1. What's FM?
The FM, full name Factorization Machine, was proposed by STEFFEN RENDLE of the University ofKonstanz in 2012
2. What improvements have been made to FM
Let's look at the original quote from FM's paper
In contrast to SVMs, FMs model all interactions between variablesusing factorizedparameters.Thus they are able to estimate interactionseven inproblems with huge sparsity(like recommender systems) where SVMs fail.

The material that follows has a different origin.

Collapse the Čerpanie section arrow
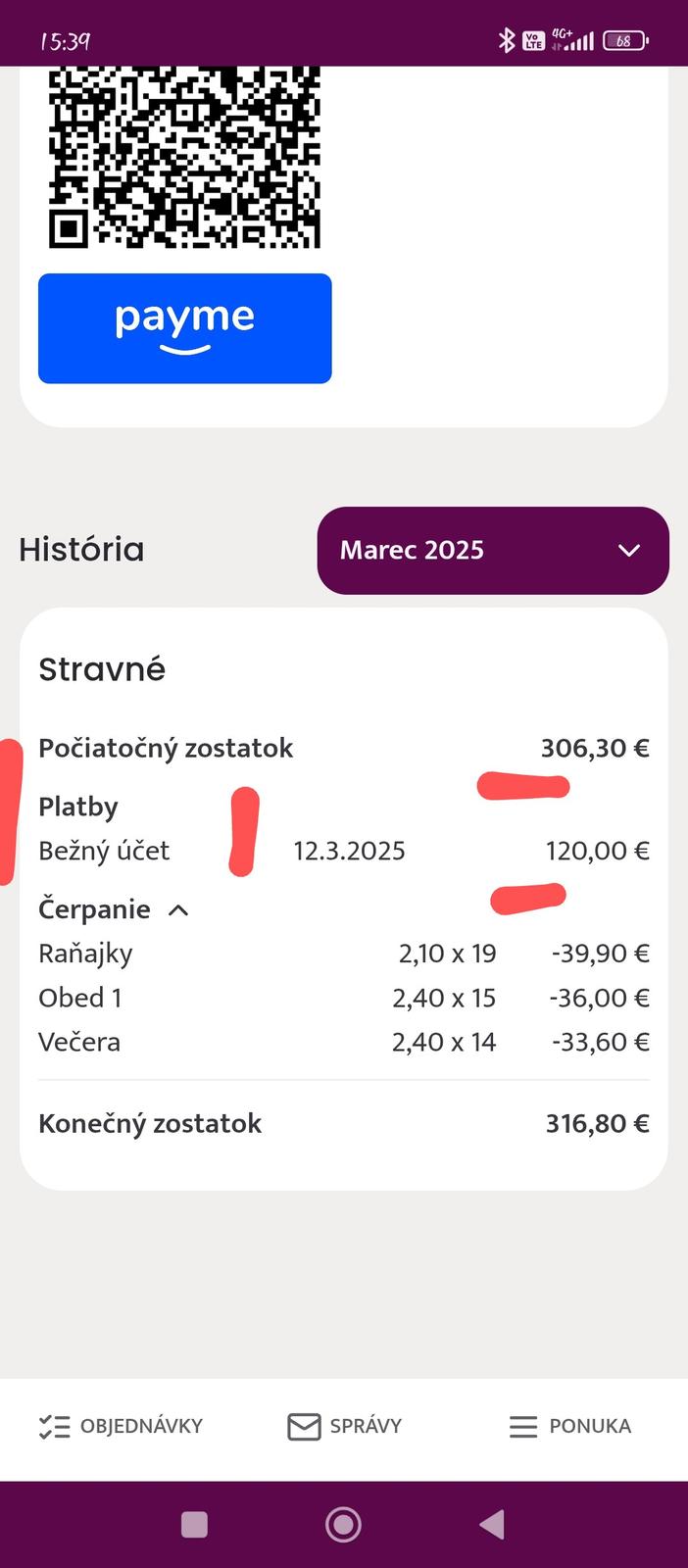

Meaning: In contrast to SVM, FMs use decomposition parameters to model all interactions between variables. As a result, they are able to predict the interactions between variables even inproblems with huge sparsity (e.g., recommender systems), a domain where SVM fails. In other words, FM employs a technique that is able to find the interactions of variables in sparseproblems. One problem with logistic regression is that it is difficult to learn the weights of sparsecombinatorial features. Let's first look at why logistic regression is unable to learn the weights of sparse combinatorial features from a modeling perspective. Suppose the single combined feature of logistic regression is,which represents that the user is female and likes to get up at 12 o'clock in the middle of the night to eat fish. This feature is very sparse when you think about it, very few users have such odd habits, and we want to learn the weights of this feature. Let's think about the weight update formula for logistic regression,
\theta_j := \theta_j - \alpha
\sum_{i=1}^{m}(h_\theta(x^{(i)}) - y^{(i)}))*x_{j}^{(i)}
You can take a look at the last item,$x_j^{(i)}$,if most of this item is 0, then the gradient descent of is very small in each step, and there is no way to get the weights. FM solves this problem for logistic regression, especially in recommendation & advertisement scenarios, where sparse features are very.
The improvement of FM is to say that the weight of the combination of features becomes the dot product of two groups and feature v-vectors, instead of directly calculating the group and the weight, which solves the problem of training, because even if the group and the features do not
appear, but the two features have appeared separately, and the group and the features can also get the weight. As an example, for example, the user is female and likes to eat fish at 12 midnight, this group and feature is rarely seen, but split, the user is female and the user likes to eat fish at 12
midnight, the probability of these two features appearing separately is quite a bit larger than the group and appear, we multiply the v-vector of the user being female and the v-vector of the user liking to eat fish at 12 o'clock by a dot to get the weights of the combined features. Let's look at what else the original FM paper said.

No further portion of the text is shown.